STUDY QUESTIONS >>
• 1. From the news article about Patriarch Alexy II, list every person named in it.
• 2. According to the news article about Patriarch Alexy II, in what year did the emigre church break away?
• 3. Rewrite everything in the news article about Patriarch Alexy II from "He said he had" down to "cellist Mstislav Rostropovich.", changing "checkup" to "examination".

SUPPLIED TEXT >>
Russia
Russia's top clergyman dismisses coma rumors
"There wasn't a grain of truth to those reports," Patriarch Alexy II said after conducting a service at a convent in Moscow. "I've never undergone bypass surgery. And I did not have a cardiac arrest."
He said he had just returned from Moscow after a vacation abroad, during which he had a routine medical checkup and treatment.
Rumors about the 78-year-old prelate's cardiac arrest surfaced last week when he failed to attend the funeral for Russia's first elected president, Boris Yeltsin, and the world famous Russian conductor and cellist Mstislav Rostropovich.
They also came ahead of the planned signing of an act on the restoration of canonical relations between the Moscow Patriarchate and the Russian Orthodox Church Abroad, established by emigres who fled the country in the wake of the 1917 Bolshevik revolution. The document, slated for signing on May 17, is seen as a milestone toward ending more than 80 years of separation with the faithful diaspora.
"Someone may have sought to spoil both the vacation and the treatment," Alexy said. "Someone may have imagined those rumors would affect the signing of the act."
The Moscow Patriarchate has been seeking reunification with its overseas branch ever since the collapse of the Soviet Union in 1991. The emigre church, which controls over 350 Orthodox communities worldwide, broke away in 1920, accusing fellow clergymen in Soviet Russia of collaborating with the country's Communist regime.

Stored data entries:

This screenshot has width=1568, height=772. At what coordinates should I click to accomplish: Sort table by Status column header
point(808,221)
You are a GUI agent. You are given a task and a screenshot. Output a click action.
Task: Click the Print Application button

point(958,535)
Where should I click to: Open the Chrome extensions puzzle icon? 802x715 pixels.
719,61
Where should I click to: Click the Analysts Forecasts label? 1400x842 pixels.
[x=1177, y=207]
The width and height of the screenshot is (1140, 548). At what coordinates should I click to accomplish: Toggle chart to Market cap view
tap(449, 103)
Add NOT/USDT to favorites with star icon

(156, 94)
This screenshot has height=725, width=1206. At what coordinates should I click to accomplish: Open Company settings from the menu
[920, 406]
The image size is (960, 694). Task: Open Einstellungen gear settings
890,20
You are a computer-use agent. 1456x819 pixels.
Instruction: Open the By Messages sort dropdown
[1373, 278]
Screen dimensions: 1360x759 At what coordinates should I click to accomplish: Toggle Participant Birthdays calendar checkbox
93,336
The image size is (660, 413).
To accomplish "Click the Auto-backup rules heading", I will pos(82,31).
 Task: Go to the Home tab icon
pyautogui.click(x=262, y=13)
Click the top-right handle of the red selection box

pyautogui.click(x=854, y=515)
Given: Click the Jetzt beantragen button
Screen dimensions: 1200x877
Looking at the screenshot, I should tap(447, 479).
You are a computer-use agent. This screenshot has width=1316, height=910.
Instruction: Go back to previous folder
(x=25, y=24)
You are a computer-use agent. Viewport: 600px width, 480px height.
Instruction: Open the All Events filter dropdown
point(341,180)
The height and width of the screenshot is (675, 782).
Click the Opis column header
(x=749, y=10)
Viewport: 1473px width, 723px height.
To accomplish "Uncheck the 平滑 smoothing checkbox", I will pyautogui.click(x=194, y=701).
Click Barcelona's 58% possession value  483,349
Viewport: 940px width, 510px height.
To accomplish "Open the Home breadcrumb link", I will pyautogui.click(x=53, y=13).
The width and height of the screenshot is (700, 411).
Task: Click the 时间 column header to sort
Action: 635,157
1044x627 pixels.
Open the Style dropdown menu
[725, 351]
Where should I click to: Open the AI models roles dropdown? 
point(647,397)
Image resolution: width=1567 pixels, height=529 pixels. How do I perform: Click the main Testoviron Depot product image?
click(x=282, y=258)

REPLIES >>
• 1.
- Patriarch Alexy II
- Boris Yeltsin
- Mstislav Rostropovich

• 2. 1920

• 3.
He said he had just returned from Moscow after a vacation abroad, during which he had a routine medical examination and treatment.
Rumors about the 78-year-old prelate's cardiac arrest surfaced last week when he failed to attend the funeral for Russia's first elected president, Boris Yeltsin, and the world famous Russian conductor and cellist Mstislav Rostropovich.